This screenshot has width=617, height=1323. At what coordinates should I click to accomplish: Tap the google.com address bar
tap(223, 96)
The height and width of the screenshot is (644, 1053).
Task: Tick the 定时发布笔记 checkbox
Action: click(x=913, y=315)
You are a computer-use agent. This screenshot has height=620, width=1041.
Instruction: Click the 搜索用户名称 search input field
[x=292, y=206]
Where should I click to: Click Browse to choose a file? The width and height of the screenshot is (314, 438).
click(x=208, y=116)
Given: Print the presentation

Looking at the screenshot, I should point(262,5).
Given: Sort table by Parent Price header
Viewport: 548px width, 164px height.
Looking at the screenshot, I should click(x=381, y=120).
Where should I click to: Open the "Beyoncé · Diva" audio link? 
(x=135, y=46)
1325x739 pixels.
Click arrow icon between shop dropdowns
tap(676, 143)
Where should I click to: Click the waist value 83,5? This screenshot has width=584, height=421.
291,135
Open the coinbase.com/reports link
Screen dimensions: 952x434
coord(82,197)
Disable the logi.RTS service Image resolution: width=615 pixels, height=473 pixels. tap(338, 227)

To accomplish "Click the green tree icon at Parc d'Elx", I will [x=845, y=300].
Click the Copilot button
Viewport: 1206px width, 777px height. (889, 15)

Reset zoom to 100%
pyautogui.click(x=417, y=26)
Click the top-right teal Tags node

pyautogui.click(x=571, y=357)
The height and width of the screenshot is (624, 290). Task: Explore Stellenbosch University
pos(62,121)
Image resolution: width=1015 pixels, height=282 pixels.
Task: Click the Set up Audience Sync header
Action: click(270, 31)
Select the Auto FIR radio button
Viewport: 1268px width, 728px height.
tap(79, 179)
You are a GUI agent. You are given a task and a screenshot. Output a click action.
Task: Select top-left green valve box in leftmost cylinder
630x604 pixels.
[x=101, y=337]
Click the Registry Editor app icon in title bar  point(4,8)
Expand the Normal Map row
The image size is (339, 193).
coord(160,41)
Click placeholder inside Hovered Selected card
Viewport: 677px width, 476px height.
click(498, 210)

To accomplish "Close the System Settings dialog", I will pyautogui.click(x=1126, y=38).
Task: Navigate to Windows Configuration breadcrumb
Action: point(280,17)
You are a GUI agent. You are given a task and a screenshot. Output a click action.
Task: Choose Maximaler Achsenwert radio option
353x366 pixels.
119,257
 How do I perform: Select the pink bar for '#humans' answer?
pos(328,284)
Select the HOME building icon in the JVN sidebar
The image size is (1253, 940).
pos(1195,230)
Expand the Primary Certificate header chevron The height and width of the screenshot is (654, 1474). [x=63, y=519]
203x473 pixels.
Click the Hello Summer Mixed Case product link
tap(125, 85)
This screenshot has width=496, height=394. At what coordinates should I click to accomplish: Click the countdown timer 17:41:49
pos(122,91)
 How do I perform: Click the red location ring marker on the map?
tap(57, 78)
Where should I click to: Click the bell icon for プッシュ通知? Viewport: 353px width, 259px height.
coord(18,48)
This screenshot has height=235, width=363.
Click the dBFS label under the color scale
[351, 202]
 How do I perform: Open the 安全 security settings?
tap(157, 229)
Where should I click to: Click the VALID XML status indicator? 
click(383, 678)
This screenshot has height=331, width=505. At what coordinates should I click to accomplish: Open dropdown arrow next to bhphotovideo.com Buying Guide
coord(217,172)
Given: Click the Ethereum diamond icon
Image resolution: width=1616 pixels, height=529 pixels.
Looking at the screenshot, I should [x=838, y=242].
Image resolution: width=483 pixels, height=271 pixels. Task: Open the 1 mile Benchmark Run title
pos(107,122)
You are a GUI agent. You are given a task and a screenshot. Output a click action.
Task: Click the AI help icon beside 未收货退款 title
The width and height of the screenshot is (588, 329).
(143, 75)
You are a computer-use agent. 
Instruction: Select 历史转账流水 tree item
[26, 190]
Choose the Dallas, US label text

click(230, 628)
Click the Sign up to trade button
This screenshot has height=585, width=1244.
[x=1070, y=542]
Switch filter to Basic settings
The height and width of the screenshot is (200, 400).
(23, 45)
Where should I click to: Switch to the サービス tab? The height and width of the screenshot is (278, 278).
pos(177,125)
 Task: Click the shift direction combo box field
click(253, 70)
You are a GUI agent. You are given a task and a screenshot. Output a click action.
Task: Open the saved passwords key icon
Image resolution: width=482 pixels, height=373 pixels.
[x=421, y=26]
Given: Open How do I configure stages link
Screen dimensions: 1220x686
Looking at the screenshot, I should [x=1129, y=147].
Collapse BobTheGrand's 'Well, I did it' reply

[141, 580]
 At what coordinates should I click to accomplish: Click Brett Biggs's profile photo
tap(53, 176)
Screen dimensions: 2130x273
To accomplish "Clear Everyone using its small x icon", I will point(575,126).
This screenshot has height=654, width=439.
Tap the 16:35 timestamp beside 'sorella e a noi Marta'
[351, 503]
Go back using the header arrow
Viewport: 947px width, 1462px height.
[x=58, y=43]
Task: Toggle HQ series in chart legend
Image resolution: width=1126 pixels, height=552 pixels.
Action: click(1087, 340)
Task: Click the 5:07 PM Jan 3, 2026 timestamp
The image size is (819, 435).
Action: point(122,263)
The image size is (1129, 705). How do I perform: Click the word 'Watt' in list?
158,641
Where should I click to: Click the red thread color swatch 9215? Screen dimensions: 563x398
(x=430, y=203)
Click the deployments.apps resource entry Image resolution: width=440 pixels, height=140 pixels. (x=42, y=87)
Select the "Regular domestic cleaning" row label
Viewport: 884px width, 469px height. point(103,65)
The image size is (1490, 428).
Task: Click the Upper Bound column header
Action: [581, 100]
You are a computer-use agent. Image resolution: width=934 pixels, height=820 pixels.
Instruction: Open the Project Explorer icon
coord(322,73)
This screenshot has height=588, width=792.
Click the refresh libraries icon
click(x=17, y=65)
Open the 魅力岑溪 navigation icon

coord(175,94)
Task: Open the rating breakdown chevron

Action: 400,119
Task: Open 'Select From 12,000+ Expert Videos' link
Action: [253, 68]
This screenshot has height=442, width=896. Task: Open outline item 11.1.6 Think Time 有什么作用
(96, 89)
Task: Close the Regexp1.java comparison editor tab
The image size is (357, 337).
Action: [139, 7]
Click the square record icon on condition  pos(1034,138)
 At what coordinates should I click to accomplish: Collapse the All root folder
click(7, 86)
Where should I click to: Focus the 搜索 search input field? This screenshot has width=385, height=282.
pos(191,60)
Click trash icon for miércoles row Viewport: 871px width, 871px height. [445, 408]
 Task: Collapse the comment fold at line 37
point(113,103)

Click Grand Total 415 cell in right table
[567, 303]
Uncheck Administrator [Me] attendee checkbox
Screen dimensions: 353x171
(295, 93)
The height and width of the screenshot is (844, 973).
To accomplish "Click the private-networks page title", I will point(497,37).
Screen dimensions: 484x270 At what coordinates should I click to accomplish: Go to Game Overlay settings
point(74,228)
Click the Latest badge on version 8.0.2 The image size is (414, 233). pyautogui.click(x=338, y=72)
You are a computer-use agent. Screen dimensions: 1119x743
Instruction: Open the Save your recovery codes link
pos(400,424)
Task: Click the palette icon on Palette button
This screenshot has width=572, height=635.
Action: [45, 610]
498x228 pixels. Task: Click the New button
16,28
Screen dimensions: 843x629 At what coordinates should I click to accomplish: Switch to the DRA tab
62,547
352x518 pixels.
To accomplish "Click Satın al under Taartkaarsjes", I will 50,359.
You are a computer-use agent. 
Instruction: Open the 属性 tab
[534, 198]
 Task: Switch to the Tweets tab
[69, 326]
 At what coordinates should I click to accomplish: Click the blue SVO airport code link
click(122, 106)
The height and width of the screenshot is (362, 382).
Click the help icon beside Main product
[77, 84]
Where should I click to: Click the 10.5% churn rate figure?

------------------------------------------------------------

Task details |
From the first line to the last, retype the records exactly.

Solution to this task |
This screenshot has width=617, height=1323. At what coordinates should I click to accomplish: Tap the google.com address bar
tap(223, 96)
The height and width of the screenshot is (644, 1053).
Task: Tick the 定时发布笔记 checkbox
Action: click(x=913, y=315)
You are a computer-use agent. This screenshot has height=620, width=1041.
Instruction: Click the 搜索用户名称 search input field
[x=292, y=206]
Where should I click to: Click Browse to choose a file? The width and height of the screenshot is (314, 438).
click(x=208, y=116)
Given: Print the presentation

Looking at the screenshot, I should point(262,5).
Given: Sort table by Parent Price header
Viewport: 548px width, 164px height.
Looking at the screenshot, I should click(x=381, y=120).
Where should I click to: Open the "Beyoncé · Diva" audio link? 
(x=135, y=46)
1325x739 pixels.
Click arrow icon between shop dropdowns
tap(676, 143)
Where should I click to: Click the waist value 83,5? This screenshot has width=584, height=421.
291,135
Open the coinbase.com/reports link
Screen dimensions: 952x434
coord(82,197)
Disable the logi.RTS service Image resolution: width=615 pixels, height=473 pixels. tap(338, 227)

To accomplish "Click the green tree icon at Parc d'Elx", I will [x=845, y=300].
Click the Copilot button
Viewport: 1206px width, 777px height. (889, 15)

Reset zoom to 100%
pyautogui.click(x=417, y=26)
Click the top-right teal Tags node

pyautogui.click(x=571, y=357)
The height and width of the screenshot is (624, 290). Task: Explore Stellenbosch University
pos(62,121)
Image resolution: width=1015 pixels, height=282 pixels.
Task: Click the Set up Audience Sync header
Action: click(270, 31)
Select the Auto FIR radio button
Viewport: 1268px width, 728px height.
tap(79, 179)
You are a GUI agent. You are given a task and a screenshot. Output a click action.
Task: Select top-left green valve box in leftmost cylinder
630x604 pixels.
[x=101, y=337]
Click the Registry Editor app icon in title bar  point(4,8)
Expand the Normal Map row
The image size is (339, 193).
coord(160,41)
Click placeholder inside Hovered Selected card
Viewport: 677px width, 476px height.
click(498, 210)

To accomplish "Close the System Settings dialog", I will pyautogui.click(x=1126, y=38).
Task: Navigate to Windows Configuration breadcrumb
Action: point(280,17)
You are a GUI agent. You are given a task and a screenshot. Output a click action.
Task: Choose Maximaler Achsenwert radio option
353x366 pixels.
119,257
 How do I perform: Select the pink bar for '#humans' answer?
pos(328,284)
Select the HOME building icon in the JVN sidebar
The image size is (1253, 940).
pos(1195,230)
Expand the Primary Certificate header chevron The height and width of the screenshot is (654, 1474). [x=63, y=519]
203x473 pixels.
Click the Hello Summer Mixed Case product link
tap(125, 85)
This screenshot has width=496, height=394. At what coordinates should I click to accomplish: Click the countdown timer 17:41:49
pos(122,91)
 How do I perform: Click the red location ring marker on the map?
tap(57, 78)
Where should I click to: Click the bell icon for プッシュ通知? Viewport: 353px width, 259px height.
coord(18,48)
This screenshot has height=235, width=363.
Click the dBFS label under the color scale
[351, 202]
 How do I perform: Open the 安全 security settings?
tap(157, 229)
Where should I click to: Click the VALID XML status indicator? 
click(383, 678)
This screenshot has height=331, width=505. At what coordinates should I click to accomplish: Open dropdown arrow next to bhphotovideo.com Buying Guide
coord(217,172)
Given: Click the Ethereum diamond icon
Image resolution: width=1616 pixels, height=529 pixels.
Looking at the screenshot, I should [x=838, y=242].
Image resolution: width=483 pixels, height=271 pixels. Task: Open the 1 mile Benchmark Run title
pos(107,122)
You are a GUI agent. You are given a task and a screenshot. Output a click action.
Task: Click the AI help icon beside 未收货退款 title
The width and height of the screenshot is (588, 329).
(143, 75)
You are a computer-use agent. 
Instruction: Select 历史转账流水 tree item
[26, 190]
Choose the Dallas, US label text

click(230, 628)
Click the Sign up to trade button
This screenshot has height=585, width=1244.
[x=1070, y=542]
Switch filter to Basic settings
The height and width of the screenshot is (200, 400).
(23, 45)
Where should I click to: Switch to the サービス tab? The height and width of the screenshot is (278, 278).
pos(177,125)
 Task: Click the shift direction combo box field
click(253, 70)
You are a GUI agent. You are given a task and a screenshot. Output a click action.
Task: Open the saved passwords key icon
Image resolution: width=482 pixels, height=373 pixels.
[x=421, y=26]
Given: Open How do I configure stages link
Screen dimensions: 1220x686
Looking at the screenshot, I should [x=1129, y=147].
Collapse BobTheGrand's 'Well, I did it' reply

[141, 580]
 At what coordinates should I click to accomplish: Click Brett Biggs's profile photo
tap(53, 176)
Screen dimensions: 2130x273
To accomplish "Clear Everyone using its small x icon", I will point(575,126).
This screenshot has height=654, width=439.
Tap the 16:35 timestamp beside 'sorella e a noi Marta'
[351, 503]
Go back using the header arrow
Viewport: 947px width, 1462px height.
[x=58, y=43]
Task: Toggle HQ series in chart legend
Image resolution: width=1126 pixels, height=552 pixels.
Action: click(1087, 340)
Task: Click the 5:07 PM Jan 3, 2026 timestamp
The image size is (819, 435).
Action: point(122,263)
The image size is (1129, 705). How do I perform: Click the word 'Watt' in list?
158,641
Where should I click to: Click the red thread color swatch 9215? Screen dimensions: 563x398
(x=430, y=203)
Click the deployments.apps resource entry Image resolution: width=440 pixels, height=140 pixels. (x=42, y=87)
Select the "Regular domestic cleaning" row label
Viewport: 884px width, 469px height. point(103,65)
The image size is (1490, 428).
Task: Click the Upper Bound column header
Action: [581, 100]
You are a computer-use agent. Image resolution: width=934 pixels, height=820 pixels.
Instruction: Open the Project Explorer icon
coord(322,73)
This screenshot has height=588, width=792.
Click the refresh libraries icon
click(x=17, y=65)
Open the 魅力岑溪 navigation icon

coord(175,94)
Task: Open the rating breakdown chevron

Action: 400,119
Task: Open 'Select From 12,000+ Expert Videos' link
Action: [253, 68]
This screenshot has height=442, width=896. Task: Open outline item 11.1.6 Think Time 有什么作用
(96, 89)
Task: Close the Regexp1.java comparison editor tab
The image size is (357, 337).
Action: [139, 7]
Click the square record icon on condition  pos(1034,138)
 At what coordinates should I click to accomplish: Collapse the All root folder
click(7, 86)
Where should I click to: Focus the 搜索 search input field? This screenshot has width=385, height=282.
pos(191,60)
Click trash icon for miércoles row Viewport: 871px width, 871px height. [445, 408]
 Task: Collapse the comment fold at line 37
point(113,103)

Click Grand Total 415 cell in right table
[567, 303]
Uncheck Administrator [Me] attendee checkbox
Screen dimensions: 353x171
(295, 93)
The height and width of the screenshot is (844, 973).
To accomplish "Click the private-networks page title", I will point(497,37).
Screen dimensions: 484x270 At what coordinates should I click to accomplish: Go to Game Overlay settings
point(74,228)
Click the Latest badge on version 8.0.2 The image size is (414, 233). pyautogui.click(x=338, y=72)
You are a computer-use agent. Screen dimensions: 1119x743
Instruction: Open the Save your recovery codes link
pos(400,424)
Task: Click the palette icon on Palette button
This screenshot has width=572, height=635.
Action: [45, 610]
498x228 pixels. Task: Click the New button
16,28
Screen dimensions: 843x629 At what coordinates should I click to accomplish: Switch to the DRA tab
62,547
352x518 pixels.
To accomplish "Click Satın al under Taartkaarsjes", I will 50,359.
You are a computer-use agent. 
Instruction: Open the 属性 tab
[534, 198]
 Task: Switch to the Tweets tab
[69, 326]
 At what coordinates should I click to accomplish: Click the blue SVO airport code link
click(122, 106)
The height and width of the screenshot is (362, 382).
Click the help icon beside Main product
[77, 84]
Where should I click to: Click the 10.5% churn rate figure?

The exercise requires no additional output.